4 shows the device according to the invention in the assembled state in a first operating position. In this operating position is the driver element 8a in an engaged position with one of the tooth spaces 5a the engaging portion 30a , About this positive connection can torque from the drive element 1 on the driver 8a and from this about the guides 7a on the carrier body 6 be transmitted, the rotation with the camshaft 2 connected is.

The drivers 8a . 8b be over the spring 10 spread radially outwards, the spring 10 on one in 4 unspecified axis is arranged, fixed to the drive element 1 connected is.

It is good to realize that the driver 8b himself with his intervention element 9b on one of the teeth 4b the engaging portion 30b supported in the radial direction. The spring force of the spring 10 keeps the driver 8b in constant contact with the face of the tooth 4b , In the 4 shown position of the driver 8b may be referred to as a waiting position or standby position, in the spring 10 a radially outward restoring force is exerted. Will now be the driver 8a by the action of the pen 12 , which is arranged outside of the device according to the invention, on the control cam 11a of the driver 8a against the restoring force of the spring 10 disengaged, so takes place due to the voltage applied to the output element torque relative rotation of the output element relative to the drive element 1 , In 4 is indicated on the right side with an arrow the positive torque direction, by which the output element relative to the drive element 1 is rotated clockwise. In the in 4 shown operating state is the pen 12 in time immediately before the engagement with the control cam 11a of the driver 8a ,

In 5 the operating state is shown, in which both drivers 8a . 8b are out of engagement. The control curve 11a of the driver 8a is with its entire length on the outer contour of the pin 12 slid along and is now in the last point of engagement with the pin 12 , Through the interaction of the pen 12 with the control curve 11a of the driver 8a this is against the restoring force of the spring 10 out of engagement with the engaging portion 30a has been brought. Both drivers 8a . 8b are therefore in 5 disengaged, so that the output element 6 or the camshaft 2 opposite the drive element 1 is relatively rotatable.
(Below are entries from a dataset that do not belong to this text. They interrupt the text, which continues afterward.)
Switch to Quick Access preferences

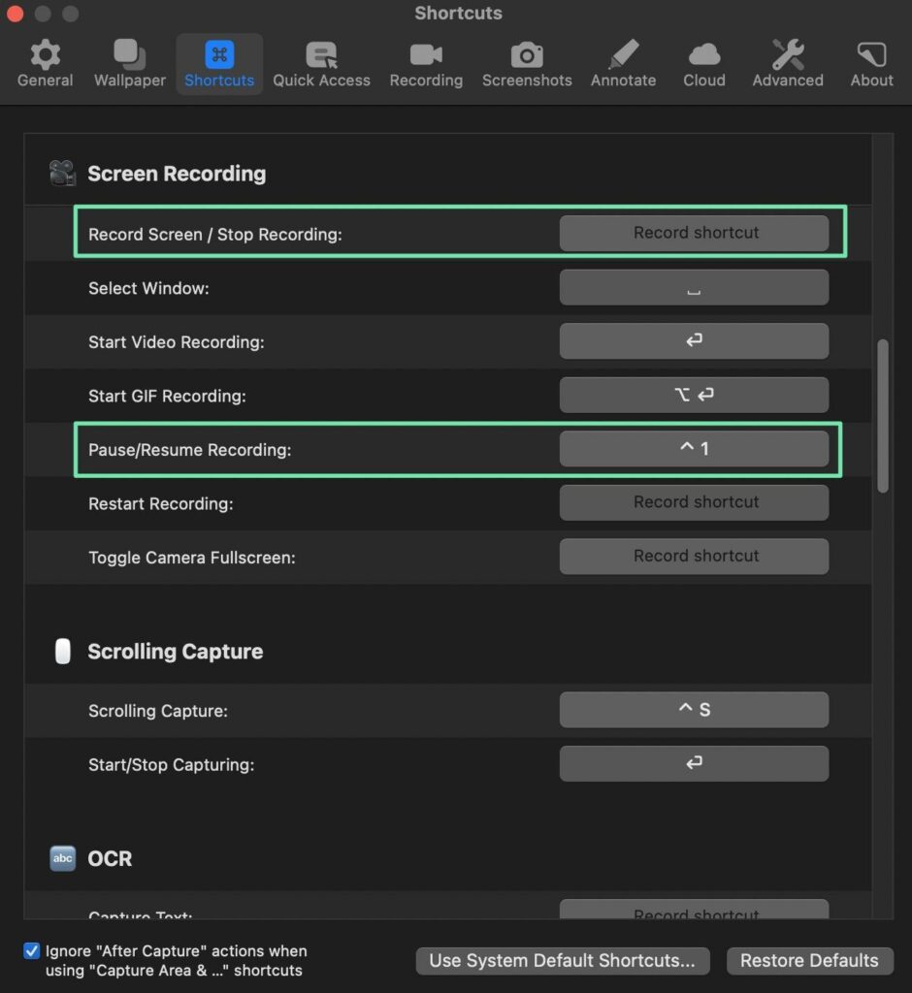tap(321, 64)
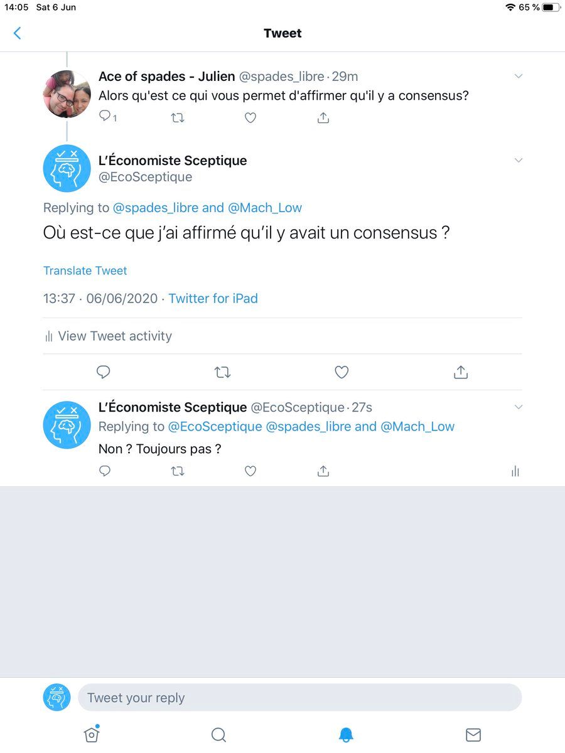Open dropdown chevron on Julien's tweet
The image size is (565, 753).
(519, 77)
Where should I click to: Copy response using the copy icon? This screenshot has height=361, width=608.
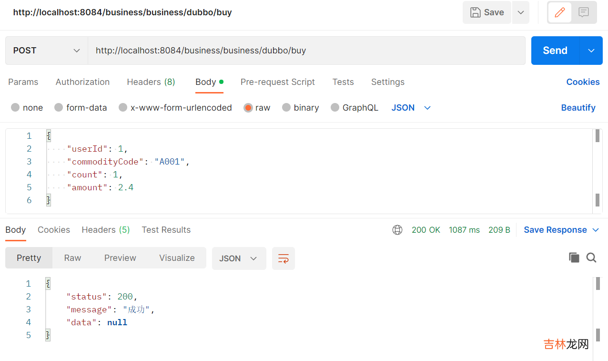[574, 258]
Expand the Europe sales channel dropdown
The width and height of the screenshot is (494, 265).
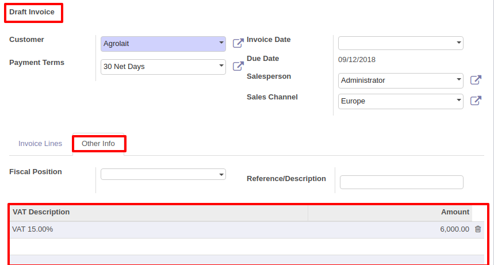tap(401, 102)
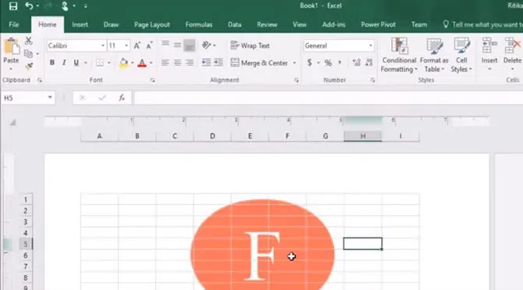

In the 4 . 5 and 6 is the adjustment of the angular position of the output element 8th and the associated camshaft 2 opposite the drive element 1 clockwise, indicated by the arrow. The pin not rotating with the camshaft 12 brings through contact with the cam 11a the engagement element 9a , here a tooth, with the tooth gap 5a disengaged so that the clockwise moment of the camshaft 2 the output element 8th clockwise rotation of the drive element 1 precedes until the engagement element 9b in the tooth gap 5b through the spring 10 is pressed. At the same time, turning the entire device clockwise causes the pin to rotate 12 out of contact with the control cam 11a brought.

In terms of 5 It should be noted that here is an example of a change in the angular position between the camshaft 2 and the crankshaft is shown in a first direction. The adjustment is therefore in this first direction, because the pin 12 is arranged in an angular range of the camshaft rotation, in which a positive torque is applied to the camshaft. In the same way, the adjustment could also be in the opposite direction set direction of rotation when the pin 12 in an angular range of the camshaft revolution with the control cam 11a of the driver 8a in which an exclusively negative torque on the camshaft would be engaged 2 is applied. In the invention, the adjustment is exclusively dependent on what angle range of the camshaft rotation of the pin 12 in engagement with the control cam 11a of the driver 8a occurs.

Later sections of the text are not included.